Monday, June 13, 2016

100: Avoiding Solder
-- revised, again --

This is a recurring theme with me. I hate soldering, especially teenie-tiny, close together connections. So I keep looking for alternatives -- like screw-down connectors, circuit paint -- and just now "Wire Glue." See my posts 59, 93 and 96.

What's wrong with Wire Glue? a) it was hard to mix up (settled in the bottom), b) very weak "glue"; but here's the real problem:

Here's the test: I measure a known resistor. In my test below, a reading on a 220 Ohm resistor.
Big surprise, it reads .220k Ohms

And here's a reading for a heavy 3/4" line of Wire Glue (on inkjet printer paper):
Wow! 611 Ohms

This stuff should be called "liquid resistor." You will add resistance even if you glue 2 wires together with no apparent gap. PS: a foot long jumper wire reads .0.

Meanwhile, on the insulation front I have tried a couple glue/caulk products. 

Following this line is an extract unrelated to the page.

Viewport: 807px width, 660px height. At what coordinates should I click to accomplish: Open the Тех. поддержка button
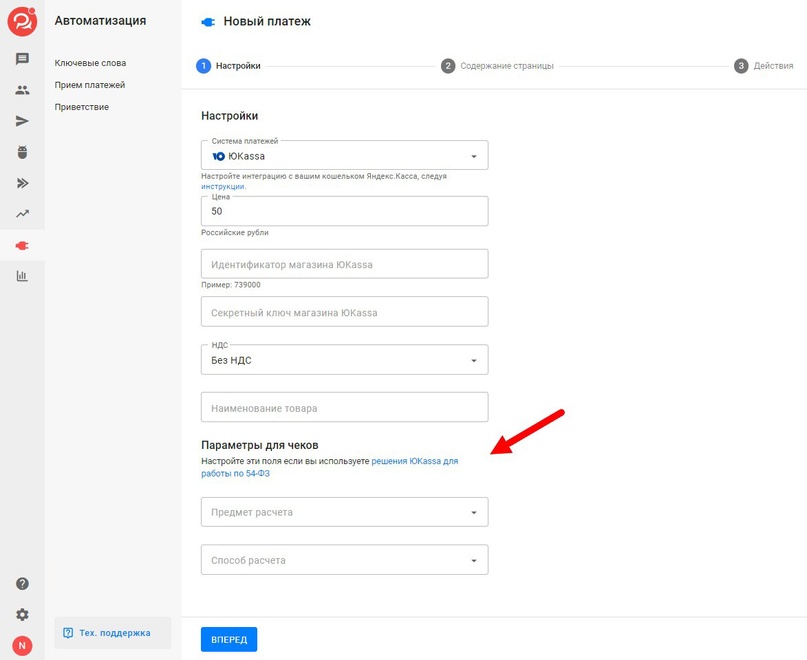[x=112, y=633]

Above, the glued wire-ends are both about 1mm apart and after 24 hours curing there is no current leaking between them. I made this test because I felt that red tube was the better insulator (they are the same). The main problem involves the tubes both drying out so that the screw top is plugged within a week or so. Also, the green tube goop sets harder.

More about glue:
My experience with "super glue": not an insulator. And about epoxy: probably not surprising is only a little stronger resistor than the above Wire Glue (and much stronger glue).